We have to maximize Z = 3x + 4y
First, we will convert the given inequations into equations, we obtain the following equations:
2x + 2y = 80, 2x + 4y = 120
Region represented by 2x + 2y ≤ 80:
The line 2x + 2y = 80 meets the coordinate axes at \[A\left( 40, 0 \right)\] and  \[B\left( 0, 40 \right)\] respectively. By joining these points we obtain the line 2x + 2y = 80.
Clearly (0,0) satisfies the inequation 2x + 2y ≤ 80. So,the region containing the origin represents the solution set of the inequation 2x + 2y ≤ 80.

Region represented by 2x + 4y ≤ 120:
The line 2x + 4y = 120 meets the coordinate axes at

\[C\left( 60, 0 \right)\] and  \[D\left( 0, 30 \right)\] respectively. By joining these points we obtain the line 2x + 4y ≤ 120.
Clearly (0,0) satisfies the inequation 2x + 4y ≤ 120. So,the region containing the origin represents the solution set of the inequation 2x + 4y ≤ 120.

The feasible region determined by the system of constraints, 2x + 2y ≤ 80, 2x + 4y ≤ 120 are as follows:

The corner points of the feasible region are O(0, 0), \[A\left( 40, 0 \right)\] \[E\left( 20, 20 \right)\] and  \[D\left( 0, 30 \right)\]
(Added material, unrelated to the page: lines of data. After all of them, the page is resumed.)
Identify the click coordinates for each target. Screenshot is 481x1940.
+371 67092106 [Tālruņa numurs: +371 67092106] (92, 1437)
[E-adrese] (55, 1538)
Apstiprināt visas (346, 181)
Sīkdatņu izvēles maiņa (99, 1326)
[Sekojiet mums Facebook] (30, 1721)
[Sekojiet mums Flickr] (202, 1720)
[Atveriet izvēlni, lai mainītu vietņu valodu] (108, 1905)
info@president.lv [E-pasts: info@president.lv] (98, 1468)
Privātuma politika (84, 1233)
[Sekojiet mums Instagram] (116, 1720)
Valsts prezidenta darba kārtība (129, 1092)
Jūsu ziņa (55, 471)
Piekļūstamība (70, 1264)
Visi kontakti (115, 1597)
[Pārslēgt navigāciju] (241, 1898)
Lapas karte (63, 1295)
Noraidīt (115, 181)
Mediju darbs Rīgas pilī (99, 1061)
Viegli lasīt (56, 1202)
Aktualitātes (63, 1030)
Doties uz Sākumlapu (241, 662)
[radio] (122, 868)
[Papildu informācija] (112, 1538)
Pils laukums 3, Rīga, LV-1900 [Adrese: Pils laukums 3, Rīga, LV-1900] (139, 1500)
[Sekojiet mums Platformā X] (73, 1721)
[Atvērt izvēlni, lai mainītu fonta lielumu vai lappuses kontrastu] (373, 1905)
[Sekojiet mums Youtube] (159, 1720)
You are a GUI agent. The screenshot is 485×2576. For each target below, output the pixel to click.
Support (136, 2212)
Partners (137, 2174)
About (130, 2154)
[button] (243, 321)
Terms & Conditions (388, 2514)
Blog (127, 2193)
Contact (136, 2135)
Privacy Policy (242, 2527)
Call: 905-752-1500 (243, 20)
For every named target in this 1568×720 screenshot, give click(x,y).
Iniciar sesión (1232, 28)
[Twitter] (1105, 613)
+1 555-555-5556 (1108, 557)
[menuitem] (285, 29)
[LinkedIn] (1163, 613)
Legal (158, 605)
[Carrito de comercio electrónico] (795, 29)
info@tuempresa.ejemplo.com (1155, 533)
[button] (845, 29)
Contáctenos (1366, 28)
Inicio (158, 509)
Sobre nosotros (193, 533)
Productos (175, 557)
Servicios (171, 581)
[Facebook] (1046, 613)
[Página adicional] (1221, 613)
The values of Z at these corner points are as follows:

Corner point	Z = 3x + 4y
O(0, 0)	3 × 0 + 4 × 0 = 0
\[A\left( 40, 0 \right)\]	3× 40 + 4 × 0 = 120
\[E\left( 20, 20 \right)\]	3 × 20 + 4 × 20 = 140
\[D\left( 0, 30 \right)\]	10 × 0 + 4 ×30 = 120

We see that the maximum value of the objective function Z is 140 which is at \[E\left( 20, 20 \right)\]  that means at x = 20 and y = 20.
Thus, the optimal value of Z is 140.